The sell point is also usually the point where investors would be most interested, though some more risk friendly investors will start before then. This is just the beginning though. The ideal point of sale or investment is somewhere between that point, and it being a full-scale business. You will get the least amount of money at this point, but it is also where the real costs just start to add up. Because of where this point is, no inventory, marketing, or tooling are purchased, and a team isn’t hired. Those are things an established company would already have, and therefore this is where they start looking at buying. You can patent something that doesn’t work. So, when you get to this point, you have what’s called “real IP”. Having a patent and proof of concept is gold.
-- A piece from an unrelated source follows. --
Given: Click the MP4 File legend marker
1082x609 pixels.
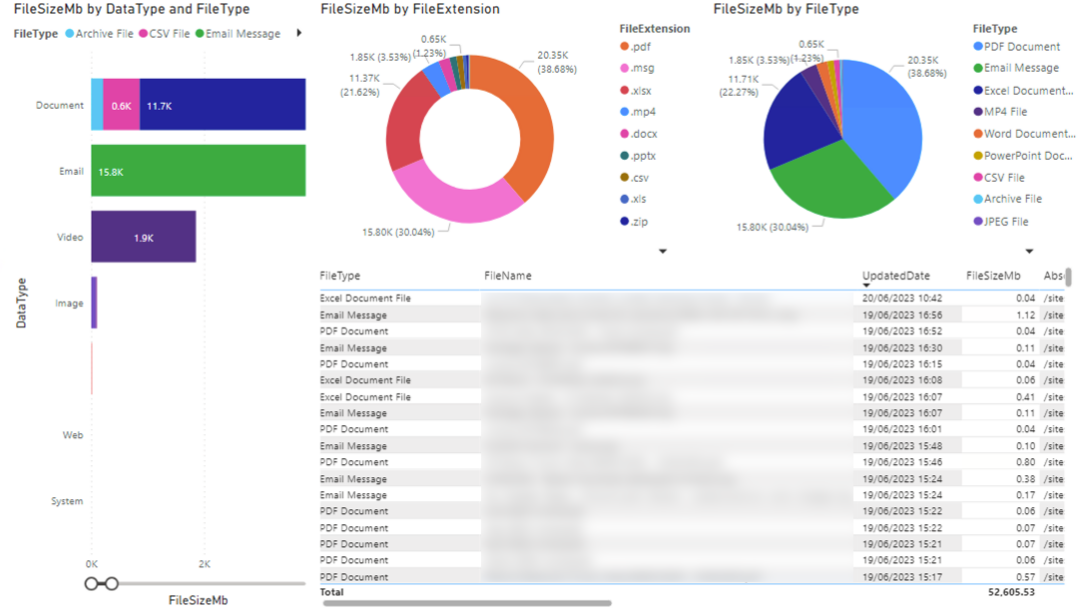Looking at the screenshot, I should (x=978, y=112).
You will see products at this point in development start showing up on Kickstarter as well. They show you a beautiful prototype, their designs and sketches, and a nice marketing video. However, they need the larger investment for tooling and the first order of manufacturing in quantity to make pricing work.

Idea to Business

Really this is the story of idea to business. Once you start crossing over into the business side of things, people are more interested in buying or investing. Not everyone sells just before becoming a “real” business, but there are many inventors that do this. They prove it works, patent it, get it as ready as they can, and then find a buyer. It’s much easier to find a buyer when you have something in hand that works. Think about the show Shark Tank. No one goes on there with just an idea and gets an investment. They have to have something real already.

Make your product go from idea to business and you’ll find where value and risk cross. You’ll know because people will start being interested. It’s different for every product where exactly it is and you might even have an idea that someone things is so amazing they offer to buy it as soon as they hear it. Either way, just make your idea real, and along that path you’ll find the right buyer or investor.

Final Thoughts

In my experience of watching inventors pitch their idea, the very beginning is the hardest, and it gets easier and easier as you move forward with investing your own money. By taking away the heavy risk at the beginning, you create a much more attractive product for any company buying your product or investing large amounts. I’ve seen many patents expire because they were looking for funding based just on the idea. Because they did this, instead of moving the ideal along, they ended up with no product, no business, and no profit. They never moved it out of the super high risk zone and into something that investors and buyers would be willing to go for.

Make sure you are willing to invest enough into the product to maximize your selling potential. Partnering with a good developer can bring resources to the table to help you with this and every other stage of the process.